Erano attese da 18 mesi le motivazioni della sentenza del processo ‘Ambiente svenduto’ del 31 maggio 2021 che ha portato alla condanna in primo grado di 26 imputati tra dirigenti dell’ex Ilva, funzionari della pubblica amministrazione ed esponenti politici. Tutti, a vario titolo, colpevoli di aver provocato disastro ambientale, avvelenamento di sostanze alimentari e di aver esposto lavoratori e abitanti ai fumi tossici e mortali emessi dallo stabilimento siderurgico.

di Daniela Spera

‘Il delitto di disastro non è un reato di danno ma un reato di pericolo (…) con la conseguenza che perché il reato possa dirsi perfezionato è sufficiente che si crei un pericolo per la pubblica incolumità.’ È quanto si legge nel capitolo II- ‘Il disastro’- della corposa documentazione depositata lo scorso 29 novembre.

Ma è solo uno dei concetti chiave esplicitati dalla Corte d’Assise di Taranto. In quasi 3700 pagine vengono spiegate le ragioni delle condanne a partire dalle prime denunce fino ad arrivare alle condotte palesemente criminali di quanti, a vario titolo, si sono resi responsabili di un imponente disastro ambientale che ha interessato diverse aree limitrofe alla zona industriale.

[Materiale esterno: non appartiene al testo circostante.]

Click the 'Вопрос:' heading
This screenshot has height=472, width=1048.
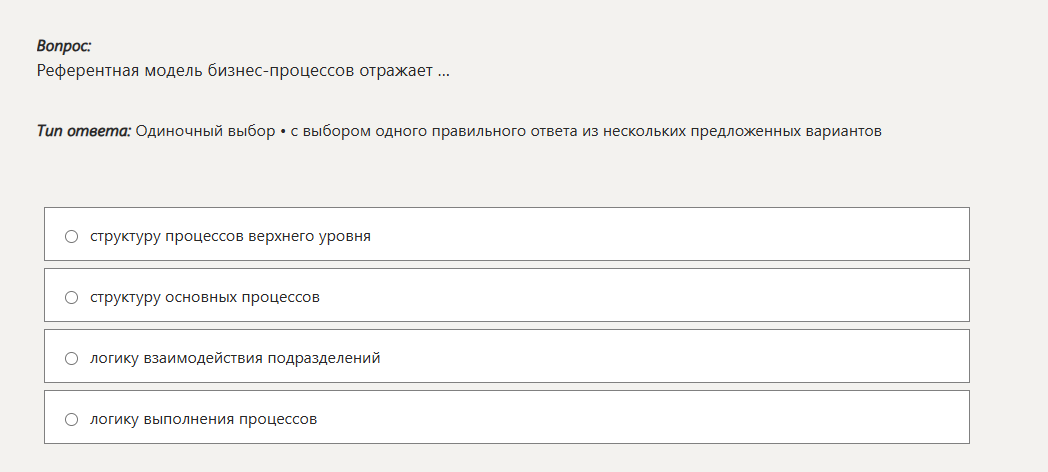click(64, 46)
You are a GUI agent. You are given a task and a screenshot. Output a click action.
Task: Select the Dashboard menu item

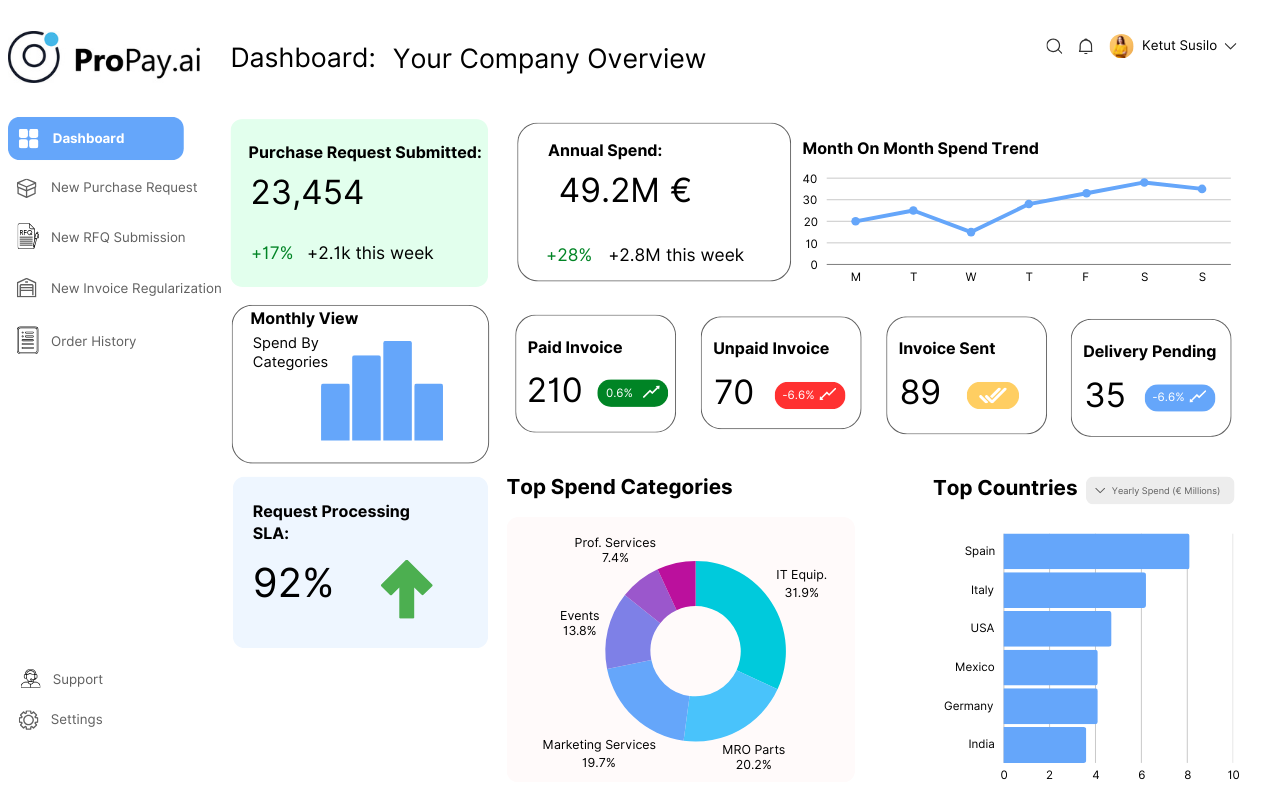[96, 139]
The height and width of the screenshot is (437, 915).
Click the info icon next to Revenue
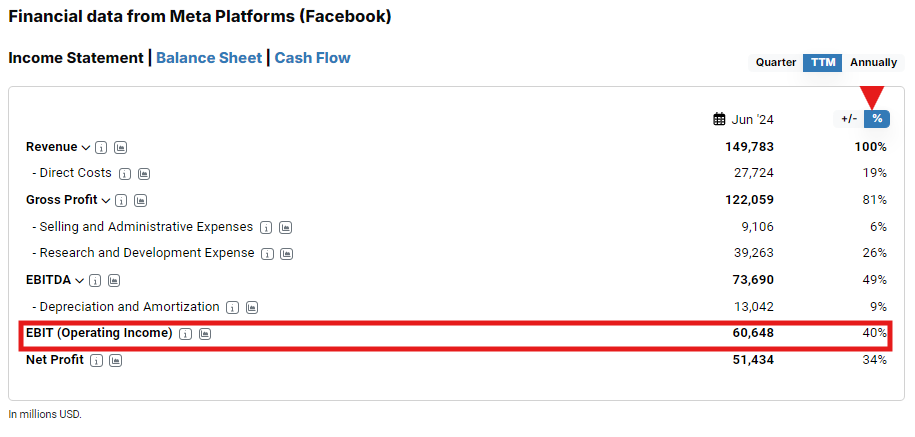[x=102, y=148]
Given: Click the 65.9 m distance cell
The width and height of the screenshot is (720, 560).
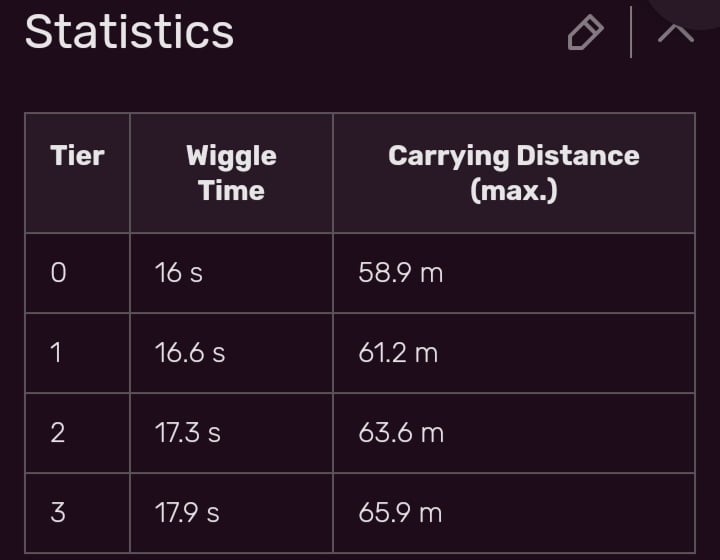Looking at the screenshot, I should [514, 513].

Centrale è la mancata applicazione della normativa ambientale, elusa da un’AIA (Autorizzazione Integrata Ambientale) cucita su misura, che faceva sì che la “legalità” di ILVA fosse solo apparente in un contesto di gestione del tutto “abusiva”.

E ancora si legge, facendo riferimento ai risultati della perizia chimico-ambientale scaturita dopo l’incidente probatorio: ‘Proprio le numerose e varie … emissioni non convogliate che si originano dai diversi impianti dello stabilimento Ilva… in particolare le polveri, rilasciate con le emissioni non convogliate (diffuse- fuggitive), derivanti dall’esercizio degli impianti dello stabilimento e delle attività connesse, stimate da Ilva, dopo gli interventi di adeguamento… la quantità di polveri che fuoriesce dall’acciaieria determinata dal cosiddetto fenomeno di slopping... oltre che la presenza significativa di sostanze pericolose e metalli nelle emissioni diffuse incontrollate dalle attività produttive (…) hanno condotto i periti a rispondere negativamente ad un altro quesito posto loro dal GIP, ovvero se all’interno dello stabilimento ILVA di Taranto siano osservate tutte le misure idonee ad evitare la dispersione incontrollata di fumi e polveri nocive alla salute dei lavoratori e di terzi.’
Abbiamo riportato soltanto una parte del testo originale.